One of Ito’s biggest breakthroughs arrived in the form of affirmation from a fellow Asian-American woman. This friend noticed a similarity in their features and exclaimed, “Your eyes look like mine!” Her excitement reminded Ito that beauty is not confined to blue eyes and blonde hair, changing the way Ito sees both herself and others.
“So much beauty and sorrow and everything in between. It’s complex — and I love it,” Ito said. “I love being who I am … and that’s a very beautiful place to arrive at.”
Despite the nuanced beauty found within this demographic, interactions with and perceptions of the Asian-American community are frequently marked by overgeneralizations and surface-value assumptions.
As Taylor recognizes Asian History Month, Chu wonders if these generalizations and assumptions are reflected in the community’s celebrations.
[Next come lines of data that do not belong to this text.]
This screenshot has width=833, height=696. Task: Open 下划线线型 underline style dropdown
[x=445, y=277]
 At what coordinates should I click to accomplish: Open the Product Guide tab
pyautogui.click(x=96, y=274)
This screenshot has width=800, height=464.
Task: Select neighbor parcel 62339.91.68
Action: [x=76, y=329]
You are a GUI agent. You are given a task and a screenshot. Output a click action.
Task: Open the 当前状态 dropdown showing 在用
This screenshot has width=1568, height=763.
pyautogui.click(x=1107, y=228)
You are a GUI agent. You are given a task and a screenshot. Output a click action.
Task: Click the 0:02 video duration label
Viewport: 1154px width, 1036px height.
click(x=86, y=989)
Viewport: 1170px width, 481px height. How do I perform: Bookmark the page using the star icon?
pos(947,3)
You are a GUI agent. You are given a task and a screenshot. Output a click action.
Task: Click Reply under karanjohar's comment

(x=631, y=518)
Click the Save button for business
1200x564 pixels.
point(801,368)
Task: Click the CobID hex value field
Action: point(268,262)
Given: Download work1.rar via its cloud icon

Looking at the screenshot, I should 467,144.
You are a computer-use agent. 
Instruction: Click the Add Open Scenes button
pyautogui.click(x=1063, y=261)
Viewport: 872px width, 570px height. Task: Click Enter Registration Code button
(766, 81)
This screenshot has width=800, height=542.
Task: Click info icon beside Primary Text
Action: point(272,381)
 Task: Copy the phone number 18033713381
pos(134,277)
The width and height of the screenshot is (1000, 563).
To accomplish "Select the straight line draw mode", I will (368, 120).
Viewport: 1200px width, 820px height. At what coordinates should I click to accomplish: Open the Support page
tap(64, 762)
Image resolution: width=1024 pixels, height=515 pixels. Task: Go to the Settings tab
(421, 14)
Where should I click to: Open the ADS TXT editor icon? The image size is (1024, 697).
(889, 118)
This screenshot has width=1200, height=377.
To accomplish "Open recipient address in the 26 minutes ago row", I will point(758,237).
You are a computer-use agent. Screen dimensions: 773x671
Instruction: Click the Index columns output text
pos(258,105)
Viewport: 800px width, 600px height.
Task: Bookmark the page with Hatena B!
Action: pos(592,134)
“When we say, ‘Yes, we’re going to recognize and celebrate Asians and Asian-Americans,’ do we know what exactly we’re celebrating?” Chu said.
Which narrative is Taylor celebrating? The homogenous one that has been formed by society? Or a more complex narrative that recognizes the representation of individual regions, cultures and stories within Taylor’s community?
“A super basic truth is missed sometimes: there isn’t one story,” Meharg said. “Each person, regardless of what box they check, has their own story, and the story might not always look like what you think it will (look like).”
If Taylor’s view of the Asian-American community lacks the depth and distinction of individual stories, celebrations will be shallow and change will be unremarkable. But it is critical to remember that individual stories are just that: individual.
Space must be made for these stories to be shared — when and if they are offered. Differences do not demand explanation, and no one ever owes another their unique narrative.
“In individual friendships and communities, listen to people’s stories if they choose to share them with you … (but) know you don’t always have the right to someone’s story,” Meharg said.
In the questions and the celebrations, both those inside and outside the Asian-American community are given the gift of choice. The choice to engage and the choice to share. The choice to ask gracious questions and the choice to meet ignorant questions with grace.
Which choices will Taylor University make? And how will those choices impact change in the weeks and months ahead?